====== TEXTO APRESENTADO

Uma das prioridades do período 2022 – 2025 da Conferência dos Religiosos do Brasil (CRB), do Eixo Discipulado, é “assegurar nossa presença profética e transformadora junto às infâncias e juventudes e às diversas formas de pobreza e vulnerabilidade nas periferias existenciais, sociais e geográficas”. Essa prioridade remete ao Horizonte Inspirador do triênio que nos convoca a “escutar e responder, com esperança, os gritos e os clamores de nosso tempo, para tornar visível o Reino de Deus”, “buscando ressignificar a Vida Religiosa Consagrada (VRC)”.

============

> _INSTRUÇÕES_
A - Troque "icon" por "symbol" em toda a listagem e reproduza-a sem nenhuma outra alteração, deixando as imagens de fora.
B - Retome o texto sobre as prioridades da Conferência dos Religiosos do Brasil a partir do ponto em que ele termina.
O texto e a listagem não têm nenhuma relação entre si.

====== DADOS FORNECIDOS

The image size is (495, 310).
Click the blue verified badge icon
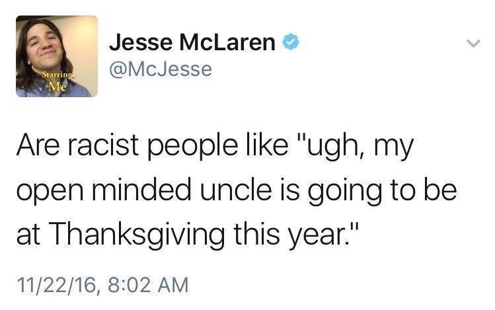coord(289,43)
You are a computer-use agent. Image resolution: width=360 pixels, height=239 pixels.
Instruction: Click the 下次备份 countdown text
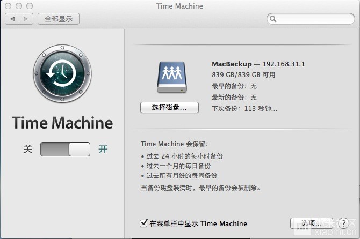[244, 108]
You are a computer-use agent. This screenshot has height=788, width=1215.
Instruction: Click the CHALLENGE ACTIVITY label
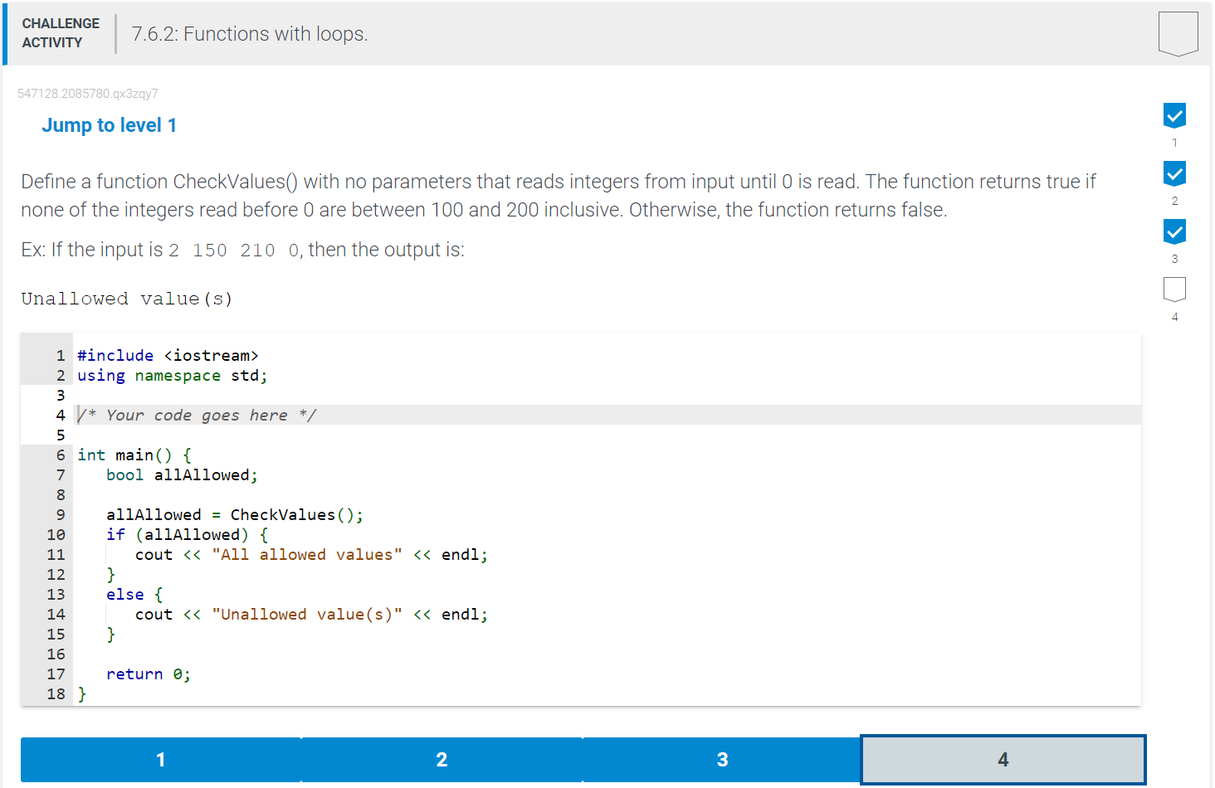[x=61, y=32]
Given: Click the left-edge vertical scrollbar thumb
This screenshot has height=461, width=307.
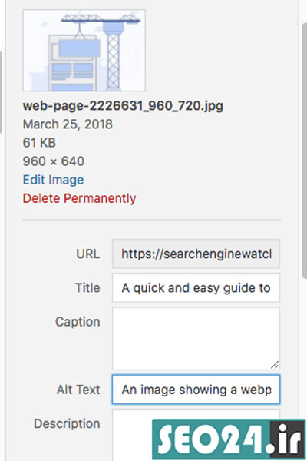Looking at the screenshot, I should [x=1, y=93].

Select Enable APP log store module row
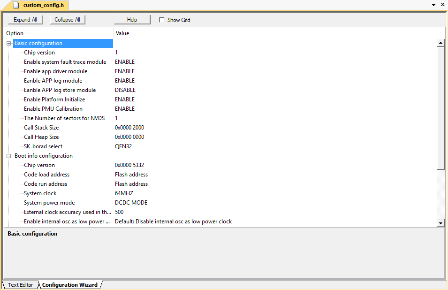coord(60,90)
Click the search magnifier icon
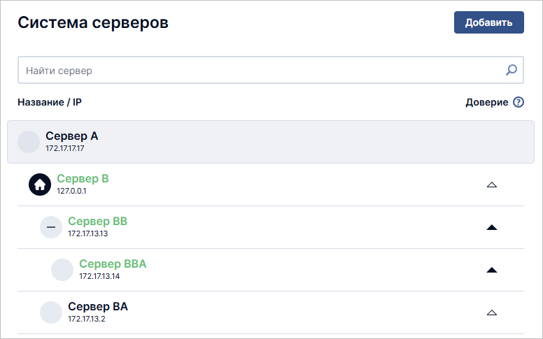This screenshot has height=339, width=543. click(511, 70)
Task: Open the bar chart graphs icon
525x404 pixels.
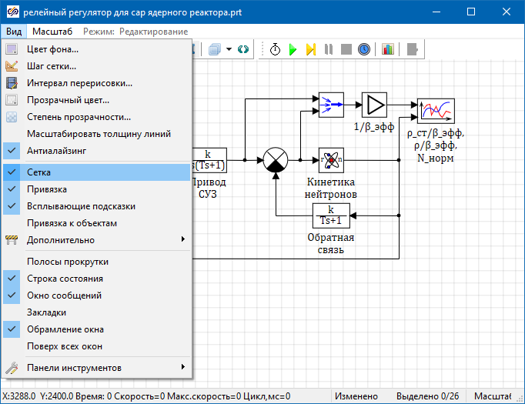Action: [387, 49]
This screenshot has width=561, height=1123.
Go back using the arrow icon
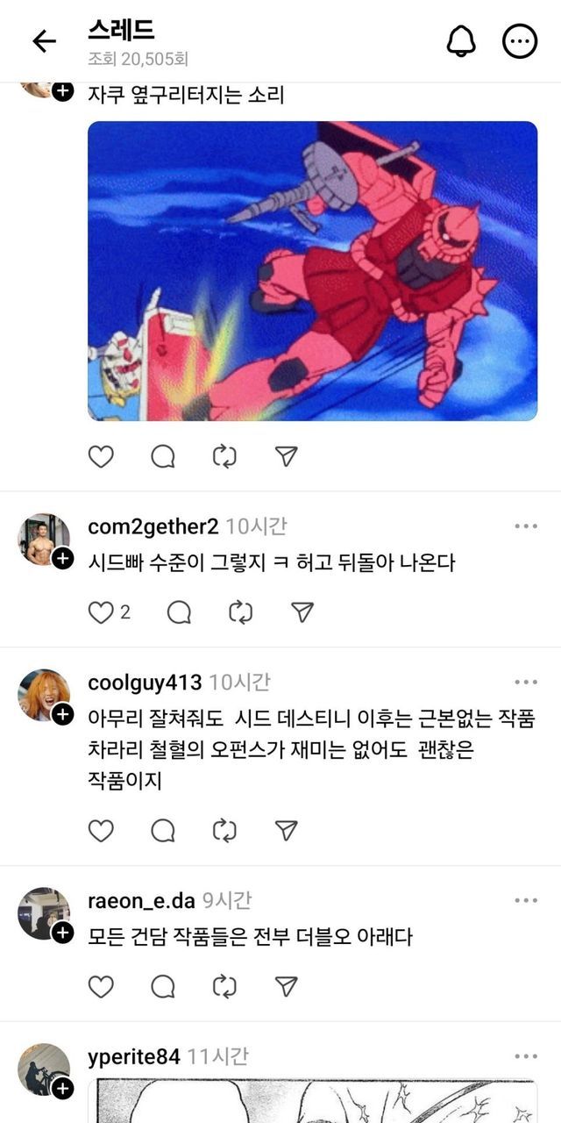pyautogui.click(x=44, y=41)
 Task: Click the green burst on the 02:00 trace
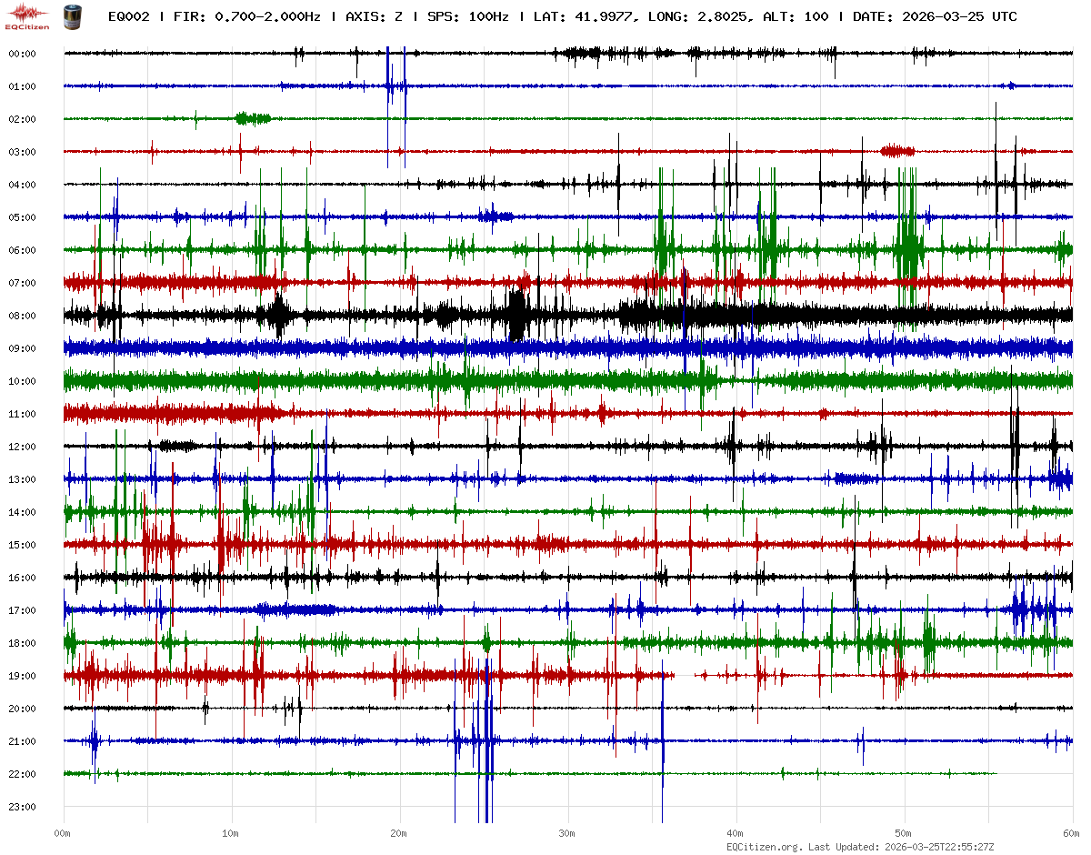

============

> _RESPOSTAS_
A -
The image size is (495, 310).
Click the blue verified badge symbol
coord(289,43)
You are a computer-use agent. Image resolution: width=360 pixels, height=239 pixels.
Instruction: Click the 下次备份 countdown text
[244, 108]
You are a computer-use agent. This screenshot has height=788, width=1215.
Instruction: Click the CHALLENGE ACTIVITY label
[x=61, y=32]
Given: Click the left-edge vertical scrollbar thumb
This screenshot has height=461, width=307.
Looking at the screenshot, I should [x=1, y=93].

Select Enable APP log store module row
coord(60,90)
Click the search magnifier symbol
This screenshot has height=339, width=543. click(511, 70)
Task: Open the bar chart graphs symbol
525x404 pixels.
Action: [387, 49]
This screenshot has width=561, height=1123.
Go back using the arrow symbol
pyautogui.click(x=44, y=41)
 Task: Click the green burst on the 02:00 trace

B -
Entre os gritos e clamores de nosso tempo, inevitavelmente, está a realidade das infâncias e juventudes em situação de vulnerabilidade. Ressignificar a VRC consiste, entre outros aspectos, revisitar a nossa presença profética e o nosso compromisso transformador com aqueles que estão no coração de Deus para tornar visível o seu Reino. Instaurar esse compromisso transformador significa escutar, aproximar-se, estender a mão e caminhar lado a lado com as vítimas de uma sociedade cada vez mais desumanizadora.

Abordaremos neste artigo a temática das infâncias. Inicialmente contextualizaremos a situação das infâncias na sociedade e na Igreja. Num segundo momento analisaremos as reações da sociedade, Igreja e VRC diante das múltiplas evidências de abusos em relação às infâncias e suas nefastas consequências para o presente e o futuro das crianças e adolescentes. Entre essas reações destacaremos o direito à Educação, o Motu Proprio Vos Estis Lux Mundi, o Núcleo Lux Mundi e a Política de Proteção da CRB. E, para finalizar, vamos evidenciar algumas implicações para a presença profética da VRC na sociedade e na Igreja.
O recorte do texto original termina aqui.